日本が大好きだしとても素晴らしい国だと思います。しかもアメリカ、ヨーロッパに続き、製薬市場として大きなもので、非常に魅力的です。遺伝性の稀少、難治性疾患治療の為の製薬や処方箋の必要な特殊な薬を扱う規模の小さな会社やスタートアップが 日本市場に新規参入するのを手伝うようなビジネスをしていきたいと思っています。
それと同時に日本の女性達にも頑張ってもらいたいです。特に製薬産業にいる女性達がもっとオープンになって、活躍できるように手助けをしたいと思います。

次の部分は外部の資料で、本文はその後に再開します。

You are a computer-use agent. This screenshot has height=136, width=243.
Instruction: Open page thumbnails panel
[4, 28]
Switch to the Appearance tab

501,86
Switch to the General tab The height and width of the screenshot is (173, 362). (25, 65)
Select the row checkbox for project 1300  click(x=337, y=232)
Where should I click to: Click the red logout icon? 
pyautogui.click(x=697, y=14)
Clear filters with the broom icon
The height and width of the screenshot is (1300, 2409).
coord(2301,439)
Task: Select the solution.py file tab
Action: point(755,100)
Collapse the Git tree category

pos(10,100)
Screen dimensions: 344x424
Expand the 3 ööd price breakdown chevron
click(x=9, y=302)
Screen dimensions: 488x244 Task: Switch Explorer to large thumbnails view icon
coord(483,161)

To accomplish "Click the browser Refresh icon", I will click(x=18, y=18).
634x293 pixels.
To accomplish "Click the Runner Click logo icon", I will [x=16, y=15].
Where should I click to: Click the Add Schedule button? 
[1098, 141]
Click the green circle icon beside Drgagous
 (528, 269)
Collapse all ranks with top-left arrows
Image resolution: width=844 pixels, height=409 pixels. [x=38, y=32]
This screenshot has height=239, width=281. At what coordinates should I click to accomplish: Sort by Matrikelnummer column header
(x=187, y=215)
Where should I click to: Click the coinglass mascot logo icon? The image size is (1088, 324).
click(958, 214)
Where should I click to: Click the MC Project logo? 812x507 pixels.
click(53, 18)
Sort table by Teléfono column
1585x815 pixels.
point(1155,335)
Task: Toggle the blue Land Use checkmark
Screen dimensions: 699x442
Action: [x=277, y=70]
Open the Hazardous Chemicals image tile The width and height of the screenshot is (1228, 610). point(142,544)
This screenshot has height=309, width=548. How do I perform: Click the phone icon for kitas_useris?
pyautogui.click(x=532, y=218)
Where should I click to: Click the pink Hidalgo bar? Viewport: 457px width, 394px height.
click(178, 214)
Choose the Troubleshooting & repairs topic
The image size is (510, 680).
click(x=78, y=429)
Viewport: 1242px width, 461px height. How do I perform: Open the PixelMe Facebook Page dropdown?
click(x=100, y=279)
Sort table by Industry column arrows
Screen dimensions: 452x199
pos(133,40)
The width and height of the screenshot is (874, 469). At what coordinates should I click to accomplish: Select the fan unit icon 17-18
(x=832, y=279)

—私は以前、日本にいる外国人CEOから、外国に住んでいた人と一緒のほうが働きやすいし、そういう人を採用したい、ということをききました。
そうですね、でもだからといって全員が外国で研修や留学できるわけではないですし、日本しか知らない、日本語しかわからない人にいきなり、グローバルになれというのはフェアではないです。
外資系の会社にいる人達や、外国帰りの人達というのは社会を変えていく上でいい人的資源になると思われます。彼らに手伝ってもらって人的ネットワークを作っていくとか、例えば、パーソナルディベロップメントプログラムのようなものを作って一つずつ階段を上っていくようにするとかという方法が、個人レベルでできることかもしれませんね。

* * *

とてもエネルギッシュな方で楽しそうに話されるのですが、よくよくきいていみると本当にすごい事をされている方です。世界を股にかけて活躍とはまさにこういうことをいうのだなあと思います。
お話をきいていて個人的には日本の規制の多さ、書類の多さ、 根回しの必要性、コミュニケーションに時間がかかる、といったことが仕事の効率性を下げている可能性があるように思いました。英語で書くと簡単なことでも日本語にすると、 文章が長くなりますし、それだけ、気を使って書いて、なかなか核心に話がこないというのは、日本語や日本文化の特徴なのでしょう。

女性を活用し、少子化をとめる為には労働の生産性をあげて、人が働きやすい環境を整え、男女ともに長時間労働から解放されることが必要 ですね。そのためには外部の成功例を見たり意見をきくことは参考になります。